• _Given request a_:
Transcribe from the cloud storage retrieval text, starting at "Thus, if there" and ending at "marked for retrieval.".
************
Thus, if there is at least one byte remaining, the bandwidth
threshold is satisfied. Alternatively, the bandwidth threshold may
be less than a byte (e.g., 1 bit) or more than a byte (e.g., 512
bytes). If the bandwidth threshold is satisfied, the method
continues to block 640. Otherwise, the method proceeds to block
650.
[0091] At block 640, the cloud storage appliance determines whether
there is a cloud file that has a threshold number of data chunks
for which requests have been issued. If there is no such cloud
file, the method proceeds to block 650. If a cloud file meeting
this criterion is identified, the method continues to block 645,
and the identified cloud file is marked for retrieval.
[0092] At block 650, the cloud storage appliance retrieves the
requested data chunks and/or the unrequested cloud files from the
storage cloud. In one embodiment, the requested data chunks are
retrieved by performing partial file requests (e.g., HTTP partial
GET requests) on the cloud files that contain the requested data
chunks. The unrequested cloud files may be retrieved from the cloud
storage using full file requests. The requested data chunks are
retrieved in the time period. Additionally, some or all of the
unrequested cloud files are retrieved in the time period. In one
embodiment, all but one unrequested cloud files is retrieved in the
time period. The unrequested cloud file that is not retrieved in
the time period may be the cloud file that was determined at block
645. Performing partial file requests is much faster than
performing full file requests. However, the storage cloud provider
typically charges per input/output operation as well as per MB of
data retrieved. Therefore, performing partial file requests to
retrieve the requested data chunks may be associated with increased
operating costs as opposed to retrieving entire cloud files.
[0093] Once the cloud files are retrieved, the cloud storage
appliance divides the cloud files into unrequested data chunks at
block 655. Each cloud file holds multiple (e.g., tens, hundreds or
thousands) of data chunks. Each included data chunk in the cloud
file is separated out. The separated out unrequested data chunks
are then stored in a cloud cache along with the requested data
chunks at block 660.
************
• _Given request b_:
From the entries, reproduce word for word the lines starting at the line containing "Open 'On the" and ending at the line containing "coord(254,308)", both included. Omit the pictures.

• _Data section_:
************
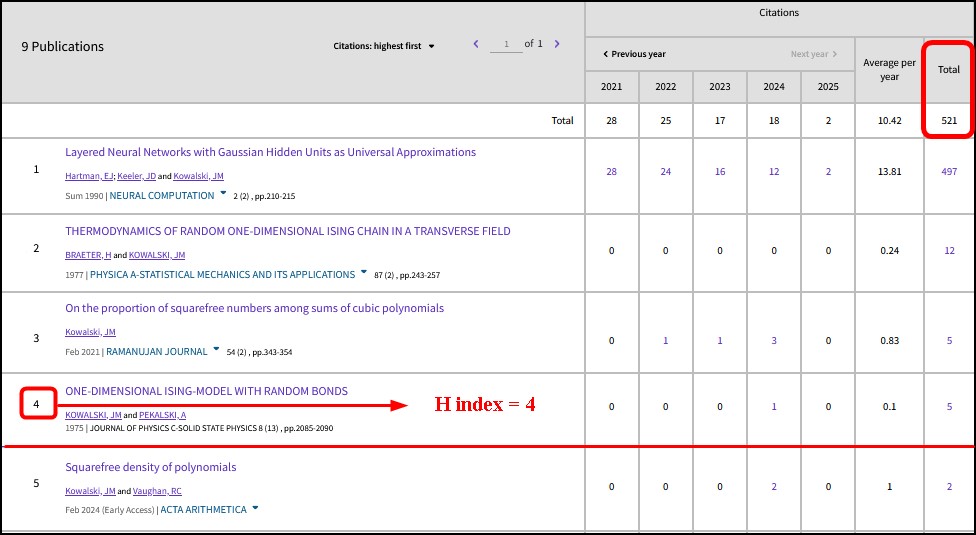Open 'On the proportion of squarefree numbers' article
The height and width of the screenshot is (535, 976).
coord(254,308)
************
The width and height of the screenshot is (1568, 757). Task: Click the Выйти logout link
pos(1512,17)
************
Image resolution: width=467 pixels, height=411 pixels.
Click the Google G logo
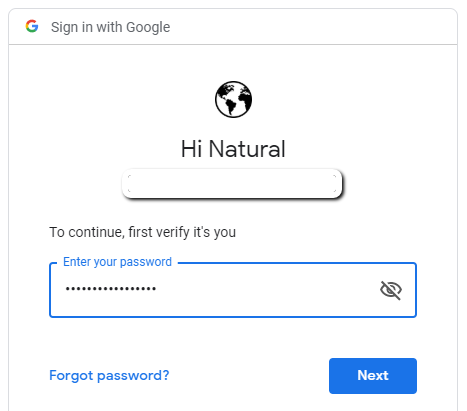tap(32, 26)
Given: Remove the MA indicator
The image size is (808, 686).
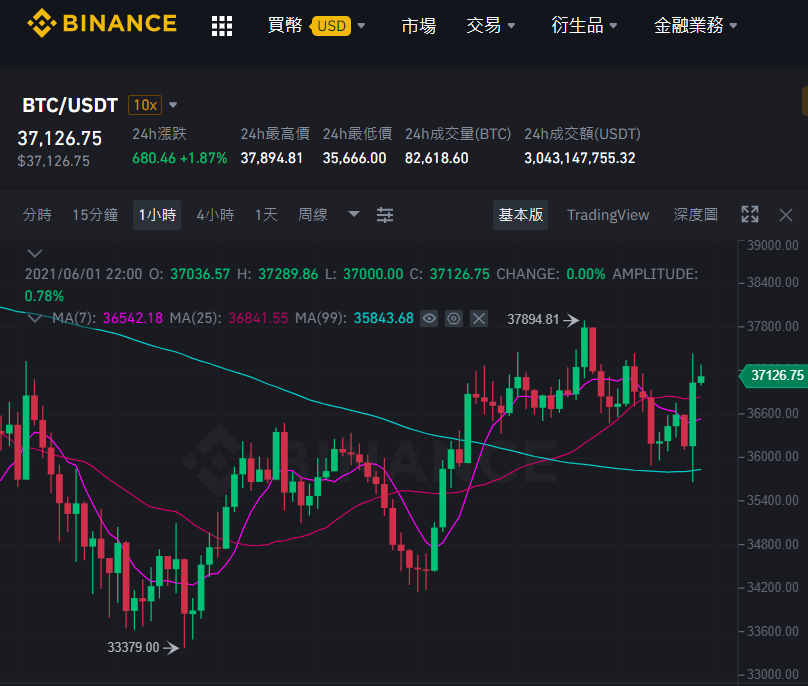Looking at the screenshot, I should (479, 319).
************
• _Correct result a_:
Thus, if there is at least one byte remaining, the bandwidth
threshold is satisfied. Alternatively, the bandwidth threshold may
be less than a byte (e.g., 1 bit) or more than a byte (e.g., 512
bytes). If the bandwidth threshold is satisfied, the method
continues to block 640. Otherwise, the method proceeds to block
650.
[0091] At block 640, the cloud storage appliance determines whether
there is a cloud file that has a threshold number of data chunks
for which requests have been issued. If there is no such cloud
file, the method proceeds to block 650. If a cloud file meeting
this criterion is identified, the method continues to block 645,
and the identified cloud file is marked for retrieval.

• _Correct result b_:
Open 'On the proportion of squarefree numbers' article
The height and width of the screenshot is (535, 976).
coord(254,308)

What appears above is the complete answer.